Readers first started moving online in a trickle. It was like a small crack in a dam, leaking water. Then the crack got larger and people started moving online more quickly. What’s about to happen is that dam is so weak it’s going to break. Readership and revenues are going to move online in a rush.

Sadly, newspapers don’t have enough online infrastructure to catch the impending flood. If the dam breaks now, they will be largely passed by.

I’ve been talking for a couple of years about the coming tsunami, the tipping point, the day the walls come crashing down. I’m not predicting it, or saying when it will happen, or if it will ever happen, but I believe newspapers need to operate as if its inevitable and will occur soon. You can call the potential seismic shift of readership whatever you like, but there is a very high likelihood that one day a lot of people will wake up and say, “You know, ever since I got my broadband connection, and learned about RSS, and started to read blogs, and found craigslist, and got hooked into YouTube,” I don’t read my newspaper. I need to cancel that subscription today.”

What if 20 percent of your newspapers’ subscribers woke up to that same realization within the span of one or two months? That sounds like carnage to me. There is no amount of Fas-Fax spin that can explain that kind of drop to advertisers, especially if a mass of newspapers are reporting similar sudden drops.

It seems a lot of journalists try to comfort themselves with the thought: They need us. If we don’t cover government, who will? My question back is, then how do you explain the roughly 50 percent of the population that has discovered that they can get along just fine without you? It’s fine and dandy to pat yourself on the back for doing a good deed, but if that good deed ceases to be economically viable, then what? I wouldn’t count on people subscribing to newspapers because they feel some civic obligation to keep reporters on the City Hall beat.

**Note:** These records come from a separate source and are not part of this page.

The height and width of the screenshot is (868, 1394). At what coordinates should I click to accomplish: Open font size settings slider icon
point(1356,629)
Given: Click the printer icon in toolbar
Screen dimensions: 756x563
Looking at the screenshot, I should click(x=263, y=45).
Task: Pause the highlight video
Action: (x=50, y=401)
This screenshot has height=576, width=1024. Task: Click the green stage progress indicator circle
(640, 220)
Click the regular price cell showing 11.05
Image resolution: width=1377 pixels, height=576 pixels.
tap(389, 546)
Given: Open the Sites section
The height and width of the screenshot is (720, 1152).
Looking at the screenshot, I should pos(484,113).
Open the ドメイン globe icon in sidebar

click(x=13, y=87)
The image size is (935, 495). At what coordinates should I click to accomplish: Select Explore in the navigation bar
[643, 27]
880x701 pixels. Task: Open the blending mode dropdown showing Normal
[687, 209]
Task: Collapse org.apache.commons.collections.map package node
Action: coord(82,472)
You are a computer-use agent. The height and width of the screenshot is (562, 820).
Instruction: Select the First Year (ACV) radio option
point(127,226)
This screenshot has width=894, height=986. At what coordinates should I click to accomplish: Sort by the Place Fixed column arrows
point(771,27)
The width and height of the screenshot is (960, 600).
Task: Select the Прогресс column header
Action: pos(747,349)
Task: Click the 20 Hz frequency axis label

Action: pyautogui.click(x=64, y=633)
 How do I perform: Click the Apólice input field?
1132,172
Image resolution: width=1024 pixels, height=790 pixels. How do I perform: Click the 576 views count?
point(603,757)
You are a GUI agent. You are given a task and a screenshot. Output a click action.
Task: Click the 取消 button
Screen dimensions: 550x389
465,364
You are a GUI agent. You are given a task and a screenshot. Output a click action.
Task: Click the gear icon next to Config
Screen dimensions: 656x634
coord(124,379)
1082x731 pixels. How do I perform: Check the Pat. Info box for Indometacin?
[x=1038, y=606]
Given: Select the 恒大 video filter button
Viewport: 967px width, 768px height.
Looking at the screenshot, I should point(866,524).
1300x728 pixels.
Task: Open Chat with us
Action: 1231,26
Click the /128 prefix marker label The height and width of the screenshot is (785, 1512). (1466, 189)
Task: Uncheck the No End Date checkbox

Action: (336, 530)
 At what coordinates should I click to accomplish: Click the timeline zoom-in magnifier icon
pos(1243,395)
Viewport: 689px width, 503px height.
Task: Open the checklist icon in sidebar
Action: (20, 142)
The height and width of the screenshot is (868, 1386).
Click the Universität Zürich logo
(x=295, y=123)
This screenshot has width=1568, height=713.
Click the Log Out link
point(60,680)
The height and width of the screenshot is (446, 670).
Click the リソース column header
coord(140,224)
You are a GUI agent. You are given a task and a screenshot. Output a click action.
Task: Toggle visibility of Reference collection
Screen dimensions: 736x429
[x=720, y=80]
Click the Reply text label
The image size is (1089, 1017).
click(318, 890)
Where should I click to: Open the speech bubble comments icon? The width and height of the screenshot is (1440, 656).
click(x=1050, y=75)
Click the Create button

Newspaper people have a vital and urgent need to figure out the digital revenue model. I doubt there is a single newspaper.com generating enough unleveraged revenue (meaning, totally independent of the print product) to support current news operations. That being the case at this late date, about 12 or so years after the first newspaper.com was established, is scary.

But we also haven’t nailed down the content model. For too long, and with too much surety, newspapers have been trying to reproduce the print edition online, instead of figuring out what is unique about the web and building a new content model. I still sense there are too many people — including people tasked with overseeing or producing content for online — who are still trying to reproduce the newspaper on the web. This is a blunder of potentially unrecoverable consequences.

By the time the tsunami hits, it’s going to be too late to get a clue. Now is the time to take a blogger to lunch, start steering the newsroom ship toward open waters, and figuring out what you really need to be doing online instead of what you’re doing now.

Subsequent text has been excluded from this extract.